• Extrait présenté
• • • • •

Ensuite, la Cour de justice a dit pour droit que ces articles doivent être interprétés en ce sens que, lors de l’appréciation du point de savoir si la production d’un document contenant des données à caractère personnel doit être ordonnée, la juridiction nationale est tenue de prendre en compte les intérêts des personnes concernées et de les pondérer en fonction des circonstances de chaque espèce, du type de procédure en cause et en tenant dûment compte des exigences résultant du principe de proportionnalité ainsi que, en particulier, de celles résultant du principe de la minimisation des données visé à l’article 5, paragraphe 1, sous c), de ce règlement.
Il appartient dès lors au juge saisi d’une demande de communication de pièces sur le fondement de l’article 789, 5°, du CPC, d’abord, de rechercher si cette communication n’est pas nécessaire à l’exercice du droit à la preuve de la discrimination alléguée et proportionnée au but poursuivi et s’il existe ainsi un motif légitime de conserver ou d’établir avant tout procès la preuve de faits dont pourrait dépendre la solution d’un litige, ensuite, si les éléments dont la communication est demandée sont de nature à porter atteinte à la vie personnelle d’autres salariés, de vérifier quelles mesures sont indispensables à l’exercice du droit à la preuve et proportionnées au but poursuivi, au besoin en cantonnant d’office le périmètre de la production de pièces sollicitées au regard notamment des faits invoqués au soutien de la demande en cause et de la nature des pièces sollicitées.

• • • • •

• Données fournies

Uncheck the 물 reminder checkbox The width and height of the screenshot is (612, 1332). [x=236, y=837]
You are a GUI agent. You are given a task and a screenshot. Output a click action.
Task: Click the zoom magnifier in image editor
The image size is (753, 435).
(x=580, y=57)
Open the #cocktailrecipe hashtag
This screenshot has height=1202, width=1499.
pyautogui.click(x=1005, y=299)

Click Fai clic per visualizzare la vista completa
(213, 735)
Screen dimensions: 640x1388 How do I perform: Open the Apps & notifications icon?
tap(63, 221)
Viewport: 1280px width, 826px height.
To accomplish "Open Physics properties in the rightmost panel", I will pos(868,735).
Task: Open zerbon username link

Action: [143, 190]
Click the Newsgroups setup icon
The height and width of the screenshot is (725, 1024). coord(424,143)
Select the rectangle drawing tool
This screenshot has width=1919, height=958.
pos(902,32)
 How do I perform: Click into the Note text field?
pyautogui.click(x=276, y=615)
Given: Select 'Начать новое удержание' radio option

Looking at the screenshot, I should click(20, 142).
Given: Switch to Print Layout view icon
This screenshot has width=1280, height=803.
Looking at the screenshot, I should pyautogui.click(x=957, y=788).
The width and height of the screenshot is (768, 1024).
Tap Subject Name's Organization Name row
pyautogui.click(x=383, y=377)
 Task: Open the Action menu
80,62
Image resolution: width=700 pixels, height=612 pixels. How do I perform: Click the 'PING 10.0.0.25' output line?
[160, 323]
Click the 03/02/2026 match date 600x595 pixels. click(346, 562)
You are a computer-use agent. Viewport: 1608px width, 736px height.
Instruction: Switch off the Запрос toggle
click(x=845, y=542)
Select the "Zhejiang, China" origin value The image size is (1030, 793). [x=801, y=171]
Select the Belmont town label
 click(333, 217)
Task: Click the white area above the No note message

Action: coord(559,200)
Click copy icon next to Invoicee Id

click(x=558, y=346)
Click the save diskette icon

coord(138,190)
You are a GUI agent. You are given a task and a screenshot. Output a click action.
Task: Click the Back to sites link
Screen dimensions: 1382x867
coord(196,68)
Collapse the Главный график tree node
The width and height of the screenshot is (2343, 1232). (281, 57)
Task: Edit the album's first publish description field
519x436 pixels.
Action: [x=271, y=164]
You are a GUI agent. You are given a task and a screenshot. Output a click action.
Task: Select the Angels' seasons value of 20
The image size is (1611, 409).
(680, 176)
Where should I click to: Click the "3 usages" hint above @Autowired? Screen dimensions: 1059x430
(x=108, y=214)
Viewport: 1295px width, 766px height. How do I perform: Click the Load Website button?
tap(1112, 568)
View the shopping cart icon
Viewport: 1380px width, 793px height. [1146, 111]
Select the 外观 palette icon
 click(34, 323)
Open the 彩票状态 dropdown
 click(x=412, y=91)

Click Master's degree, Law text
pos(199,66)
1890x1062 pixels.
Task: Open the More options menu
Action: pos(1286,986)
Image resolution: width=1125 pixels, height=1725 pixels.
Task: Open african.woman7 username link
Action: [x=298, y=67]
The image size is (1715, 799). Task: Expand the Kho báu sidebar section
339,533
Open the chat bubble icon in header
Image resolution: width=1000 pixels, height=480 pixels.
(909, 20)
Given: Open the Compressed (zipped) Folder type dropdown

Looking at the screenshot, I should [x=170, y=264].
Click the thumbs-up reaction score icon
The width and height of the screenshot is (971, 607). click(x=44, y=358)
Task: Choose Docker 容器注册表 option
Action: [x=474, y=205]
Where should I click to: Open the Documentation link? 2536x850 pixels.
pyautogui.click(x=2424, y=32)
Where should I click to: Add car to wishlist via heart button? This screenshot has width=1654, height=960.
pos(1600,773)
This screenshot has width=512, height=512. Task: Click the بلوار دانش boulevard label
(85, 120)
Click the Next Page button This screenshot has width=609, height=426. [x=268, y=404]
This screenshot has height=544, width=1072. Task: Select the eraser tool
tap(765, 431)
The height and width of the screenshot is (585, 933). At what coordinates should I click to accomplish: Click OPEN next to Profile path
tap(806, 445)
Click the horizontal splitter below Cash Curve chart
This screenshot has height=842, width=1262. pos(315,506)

• • • • •

• Tâche à réaliser 1
Dans l'extrait sur la production de pièces contenant des données personnelles, quel principe est visé à l'article 5, paragraphe 1, sous c), du règlement ?
• Tâche à réaliser 2
Reprenez l'extrait sur la production de pièces contenant des données personnelles et rédigez la suite à partir de sa dernière phrase.
Les données n'ont aucun lien avec l'extrait.

• Réponse rédigée 1
Le principe de la minimisation des données.

• Réponse rédigée 2
Il lui appartient également, eu égard aux articles 5 et 6 du RGPD, de veiller au principe de minimisation des données à caractère personnel, en ordonnant, au besoin d’office, l’occultation, sur les documents à communiquer par l’employeur au salarié demandeur, de toutes les données à caractère personnel des salariés de comparaison non indispensables à l’exercice du droit à la preuve et proportionnées au but poursuivi. Pour ce faire, il lui incombe de s’assurer que les mentions, qu’il spécifiera comme devant être laissées apparentes, sont adéquates, pertinentes et strictement limitées à ce qui est indispensable à la comparaison entre salariés en tenant compte du ou des motifs allégués de discrimination.
Il lui appartient enfin de faire injonction aux parties de n’utiliser les données personnelles des salariés de comparaison, contenues dans les documents dont la communication est ordonnée, qu’aux seules fins de l’action en discrimination.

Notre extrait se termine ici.